The answer must reproduce all of the data below exactly and contain no images.

------------------------------------------------------------

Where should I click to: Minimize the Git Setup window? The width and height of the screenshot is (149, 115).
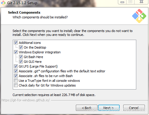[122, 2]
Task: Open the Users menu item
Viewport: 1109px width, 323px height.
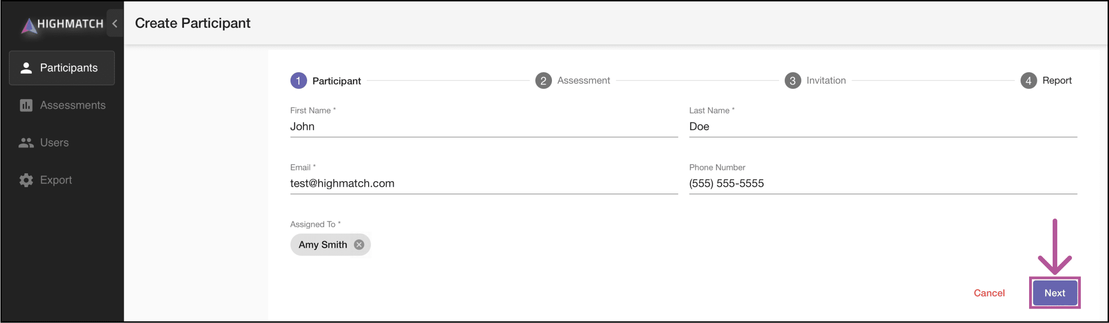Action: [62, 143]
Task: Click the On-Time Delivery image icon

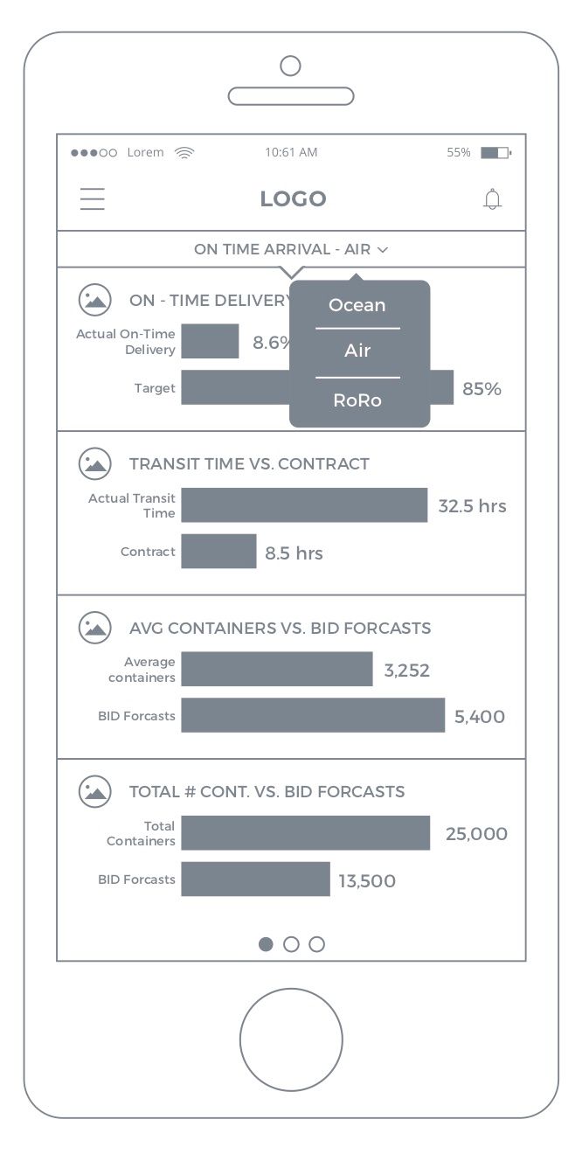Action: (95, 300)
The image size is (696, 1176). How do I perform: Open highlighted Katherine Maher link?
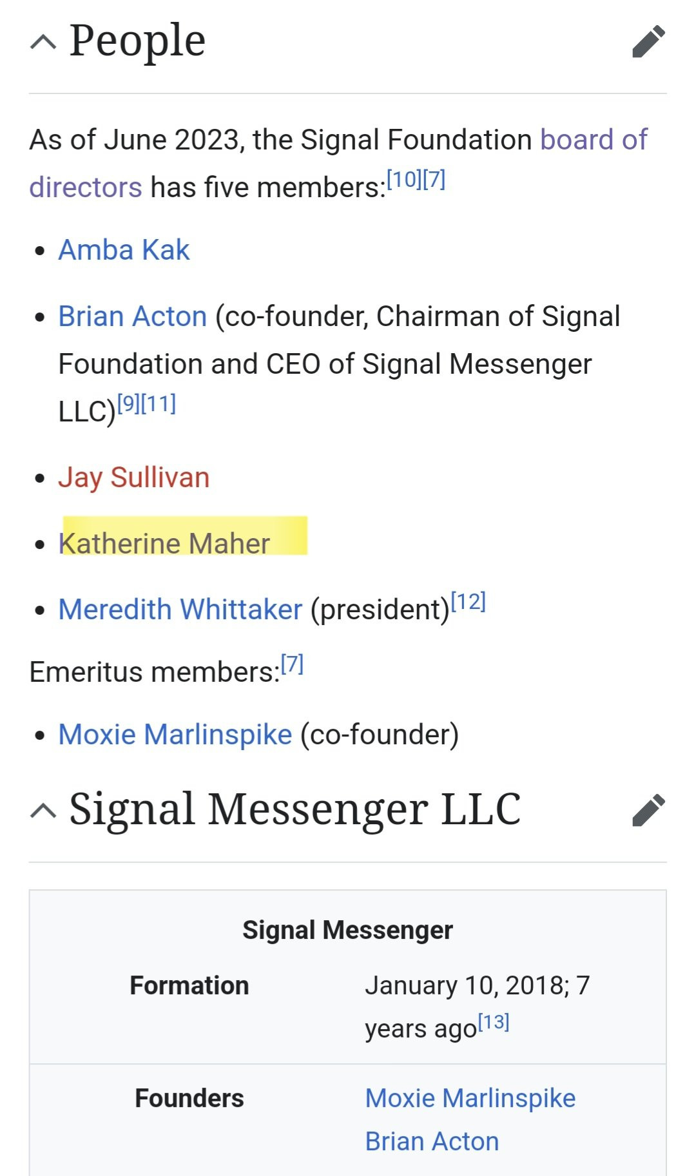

------------------------------------------------------------

# [WRITTEN ANSWER]
Where should I click to: Minimize the Git Setup window? The width and height of the screenshot is (149, 115).
[122, 2]
Task: Open the Users menu item
Viewport: 1109px width, 323px height.
Action: [62, 143]
Task: Click the On-Time Delivery image icon

Action: (95, 300)
The image size is (696, 1176). How do I perform: Open highlighted Katherine Maher link?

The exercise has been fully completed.